Talvez o Palácio não se tenha renovado tanto como seria de esperar porque nos anos 80 surgiu em Paris um concorrente de peso: a Cité des Sciences et de l’ Industries de La Vilette, num subúrbio onde ficava o matadouro municipal. Aqui a arquitectura já é moderna: luz, vidro e água são os elementos que marcam a instalação do arquitecto Adrien Fainsilber. O elemento arquitectónico que mais impressiona é, no exterior do museu, a “Géode”, uma grande esfera em cujo interior se projectam filmes com grande efeito visual. O museu vê a sua imagem reflectida na “Géode”. À volta estende-se um grande parque, repleto de outras atracções, como a Cité de la Musique. Pois a Cité des Sciences é bem mais interactiva do que o Palais de la Découverte. Pode descobrir-se tudo sozinho, bastando carregar nos botões. O que mais impressiona dentro do museu é a secção dedicada aos mais pequenos. Na cidade da ciência infantil, as crianças esperam em fila para entrar de rompante e durante hora e meia mexerem em tudo o que quiserem, desde uma azenha de água a um estúdio de televisão. Mas, para o público adulto, uma das experiências mais marcantes consiste em ser encerrado, na secção de matemática, num carrocel fechado, onde várias experiências com bolas, água, etc. permitem ver a misteriosa “força centrífuga” em acção. Por exemplo, dificilmente se acerta num alvo à primeira...

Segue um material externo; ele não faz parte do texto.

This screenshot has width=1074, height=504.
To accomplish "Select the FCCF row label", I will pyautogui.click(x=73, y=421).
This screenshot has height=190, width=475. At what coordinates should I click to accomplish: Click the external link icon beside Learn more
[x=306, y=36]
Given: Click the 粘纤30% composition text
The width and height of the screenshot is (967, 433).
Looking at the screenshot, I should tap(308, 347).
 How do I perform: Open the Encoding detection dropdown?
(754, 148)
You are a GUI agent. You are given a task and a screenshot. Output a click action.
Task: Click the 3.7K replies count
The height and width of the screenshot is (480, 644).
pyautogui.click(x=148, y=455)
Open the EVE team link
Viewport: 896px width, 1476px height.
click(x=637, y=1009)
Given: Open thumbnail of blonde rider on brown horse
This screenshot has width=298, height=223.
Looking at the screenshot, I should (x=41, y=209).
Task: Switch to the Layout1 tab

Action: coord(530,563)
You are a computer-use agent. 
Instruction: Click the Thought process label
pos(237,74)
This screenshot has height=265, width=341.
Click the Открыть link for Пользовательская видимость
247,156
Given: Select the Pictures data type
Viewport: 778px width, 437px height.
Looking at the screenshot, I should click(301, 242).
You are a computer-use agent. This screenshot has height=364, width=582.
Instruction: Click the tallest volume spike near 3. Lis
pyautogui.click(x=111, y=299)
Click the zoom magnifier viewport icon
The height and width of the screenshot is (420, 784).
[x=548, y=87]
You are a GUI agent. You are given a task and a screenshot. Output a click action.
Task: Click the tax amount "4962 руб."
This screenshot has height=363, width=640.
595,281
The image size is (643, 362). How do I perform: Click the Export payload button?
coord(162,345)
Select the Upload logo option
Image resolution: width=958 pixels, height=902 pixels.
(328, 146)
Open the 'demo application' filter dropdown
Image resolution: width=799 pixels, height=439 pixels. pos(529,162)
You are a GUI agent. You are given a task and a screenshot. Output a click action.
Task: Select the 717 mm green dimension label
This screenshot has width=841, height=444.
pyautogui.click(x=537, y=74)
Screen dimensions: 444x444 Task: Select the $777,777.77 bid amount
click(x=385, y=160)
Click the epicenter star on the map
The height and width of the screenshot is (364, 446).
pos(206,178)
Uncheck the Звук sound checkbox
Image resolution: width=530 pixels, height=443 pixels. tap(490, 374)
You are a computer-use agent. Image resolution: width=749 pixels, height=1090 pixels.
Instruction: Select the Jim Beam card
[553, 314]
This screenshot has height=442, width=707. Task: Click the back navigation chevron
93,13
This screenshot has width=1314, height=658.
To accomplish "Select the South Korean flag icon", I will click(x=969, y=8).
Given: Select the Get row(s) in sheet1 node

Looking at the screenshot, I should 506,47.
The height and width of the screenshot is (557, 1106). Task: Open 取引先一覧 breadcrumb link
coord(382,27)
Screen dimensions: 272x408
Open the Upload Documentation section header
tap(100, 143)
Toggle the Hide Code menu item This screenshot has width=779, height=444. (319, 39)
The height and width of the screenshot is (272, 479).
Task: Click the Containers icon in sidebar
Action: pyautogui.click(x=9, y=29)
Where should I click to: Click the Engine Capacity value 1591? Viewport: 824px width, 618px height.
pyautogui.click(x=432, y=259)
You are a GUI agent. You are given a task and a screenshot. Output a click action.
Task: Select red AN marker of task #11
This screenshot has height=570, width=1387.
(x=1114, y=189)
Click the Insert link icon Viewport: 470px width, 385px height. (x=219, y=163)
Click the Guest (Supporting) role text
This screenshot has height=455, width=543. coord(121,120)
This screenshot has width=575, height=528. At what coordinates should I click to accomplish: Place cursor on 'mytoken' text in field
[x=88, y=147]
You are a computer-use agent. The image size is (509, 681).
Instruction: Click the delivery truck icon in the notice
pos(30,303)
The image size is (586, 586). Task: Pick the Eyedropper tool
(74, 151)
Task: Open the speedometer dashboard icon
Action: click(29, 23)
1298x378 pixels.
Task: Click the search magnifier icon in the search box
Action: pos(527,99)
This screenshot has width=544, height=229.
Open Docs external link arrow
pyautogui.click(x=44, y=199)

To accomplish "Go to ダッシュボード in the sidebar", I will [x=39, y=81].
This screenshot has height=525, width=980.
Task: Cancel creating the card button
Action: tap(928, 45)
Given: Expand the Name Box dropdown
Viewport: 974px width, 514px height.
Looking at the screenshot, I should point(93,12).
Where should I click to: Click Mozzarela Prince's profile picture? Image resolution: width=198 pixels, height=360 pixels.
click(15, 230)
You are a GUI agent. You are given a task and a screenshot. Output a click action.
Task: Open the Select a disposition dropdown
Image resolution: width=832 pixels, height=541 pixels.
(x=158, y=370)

Como serão os museus de ciência do futuro, os museus de terceirta geração? Já há várias ideias sobre o assunto, embora não exista ainda um conceito fixo. Resta-nos imaginar como vai ser visitando em Paris estes dois clássicos da segunda geração - o Palais de la Découverte e a Cité des Sciences de La Vilette – além, claro, do exemplo da primeira geração - o Musée des Arts et des Métiers. Tal como acontece na investigação científica, fazer mais e melhor vai ser difícil, mas vai ser certamente possível.
Exposições temporárias em exibição: No Musée des Arts et des Métiers: «Benjamin Franklin: homme de science, homme du monde»; no Palais de la Découvert, “Volcans, Seismes, Tsunamis” e “La Termite, la Fourmi”; e, na Cité des Sciences, “Cosmomania”, “Le Suicide en face” e “Au dela de la Imagination”. A revista «Geo» dedica o seu último número especial aos museus de Paris.